How is it different from recursion, memoization, etc?
I have read the wikipedia article on it, but I still don't really understand it.
Dynamic programming is when you use past knowledge to make solving a future problem easier.
A good example is solving the Fibonacci sequence for n=1,000,002.
This will be a very long process, but what if I give you the results for n=1,000,000 and n=1,000,001? Suddenly the problem just became more manageable.

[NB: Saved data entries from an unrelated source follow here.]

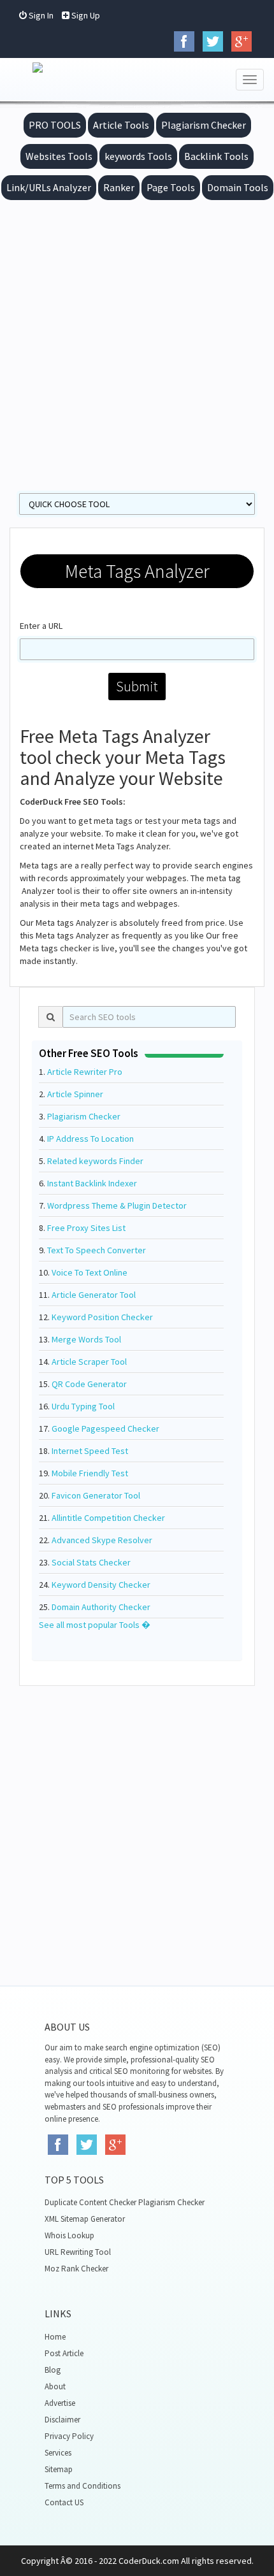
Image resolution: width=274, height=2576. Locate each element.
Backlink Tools (216, 156)
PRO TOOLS (55, 125)
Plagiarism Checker (203, 125)
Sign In (40, 15)
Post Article (64, 2353)
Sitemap (59, 2469)
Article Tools (121, 125)
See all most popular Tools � (94, 1624)
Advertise (60, 2403)
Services (58, 2452)
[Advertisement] (137, 343)
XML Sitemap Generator (85, 2218)
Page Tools (171, 187)
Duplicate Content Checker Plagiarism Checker (125, 2202)
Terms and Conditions (82, 2485)
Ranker (118, 187)
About (55, 2386)
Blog (53, 2369)
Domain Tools (237, 187)
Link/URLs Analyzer (48, 187)
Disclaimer (62, 2419)
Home (55, 2336)
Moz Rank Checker (76, 2268)
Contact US (64, 2502)
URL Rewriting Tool (78, 2252)
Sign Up (84, 15)
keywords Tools (138, 156)
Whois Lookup (69, 2235)
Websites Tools (58, 156)
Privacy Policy (69, 2436)
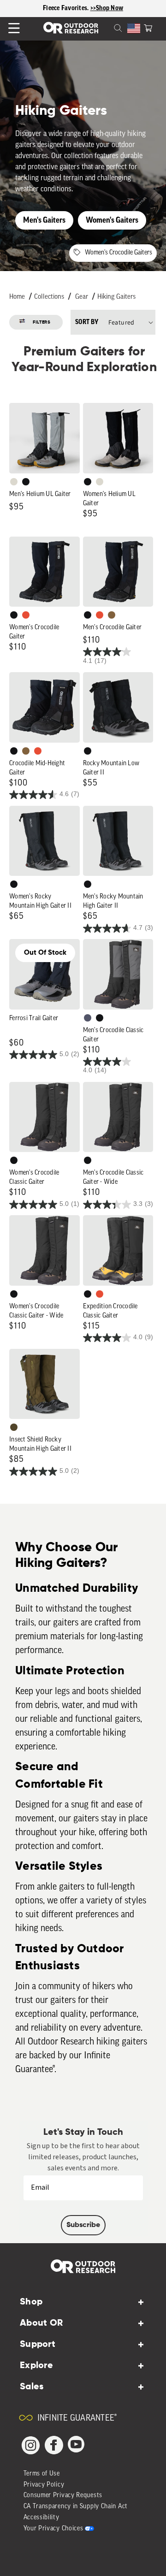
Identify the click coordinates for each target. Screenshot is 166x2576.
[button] (148, 27)
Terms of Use (42, 2473)
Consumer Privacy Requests (63, 2495)
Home (17, 297)
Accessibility (41, 2517)
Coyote (111, 615)
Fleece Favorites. (66, 8)
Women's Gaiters (112, 220)
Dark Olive (14, 1427)
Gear (81, 297)
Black (26, 481)
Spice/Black (26, 615)
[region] (83, 8)
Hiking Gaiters (116, 297)
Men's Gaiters (44, 220)
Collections (49, 297)
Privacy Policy (44, 2484)
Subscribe (83, 2225)
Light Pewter (14, 481)
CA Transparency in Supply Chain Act (76, 2506)
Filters (42, 322)
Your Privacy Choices (53, 2528)
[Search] (107, 27)
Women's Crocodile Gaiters (118, 252)
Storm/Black (87, 1018)
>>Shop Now (107, 8)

Dynamic programming is used a lot in string problems, such as the string edit problem. You solve a subset(s) of the problem and then use that information to solve the more difficult original problem.
With dynamic programming, you store your results in some sort of table generally. When you need the answer to a problem, you reference the table and see if you already know what it is. If not, you use the data in your table to give yourself a stepping stone towards the answer.
The Cormen Algorithms book has a great chapter about dynamic programming. AND it's free on Google Books! Check it out here.
Dynamic programming is a technique used to avoid computing multiple times the same subproblem in a recursive algorithm.
Let's take the simple example of the Fibonacci numbers: finding the n th Fibonacci number defined by
Fn = Fn-1 + Fn-2 and F0 = 0, F1 = 1
Recursion
The obvious way to do this is recursive:
def fibonacci(n):
if n == 0:
return 0
if n == 1:
return 1
return fibonacci(n - 1) + fibonacci(n - 2)
Dynamic Programming
Top Down - Memoization
The recursion does a lot of unnecessary calculations because a given Fibonacci number will be calculated multiple times. An easy way to improve this is to cache the results:
cache = {}
def fibonacci(n):
if n == 0:
return 0
if n == 1:
return 1
if n in cache:
return cache[n]
cache[n] = fibonacci(n - 1) + fibonacci(n - 2)
return cache[n]
Bottom-Up
A better way to do this is to get rid of the recursion all-together by evaluating the results in the right order:
cache = {}
def fibonacci(n):
cache[0] = 0
cache[1] = 1
for i in range(2, n + 1):
cache[i] = cache[i - 1] + cache[i - 2]
return cache[n]
We can even use constant space and store only the necessary partial results along the way:
def fibonacci(n):
fi_minus_2 = 0
fi_minus_1 = 1
for i in range(2, n + 1):
fi = fi_minus_1 + fi_minus_2
fi_minus_1, fi_minus_2 = fi, fi_minus_1
return fi
How apply dynamic programming?
Find the recursion in the problem.
Top-down: store the answer for each subproblem in a table to avoid having to recompute them.
Bottom-up: Find the right order to evaluate the results so that partial results are available when needed.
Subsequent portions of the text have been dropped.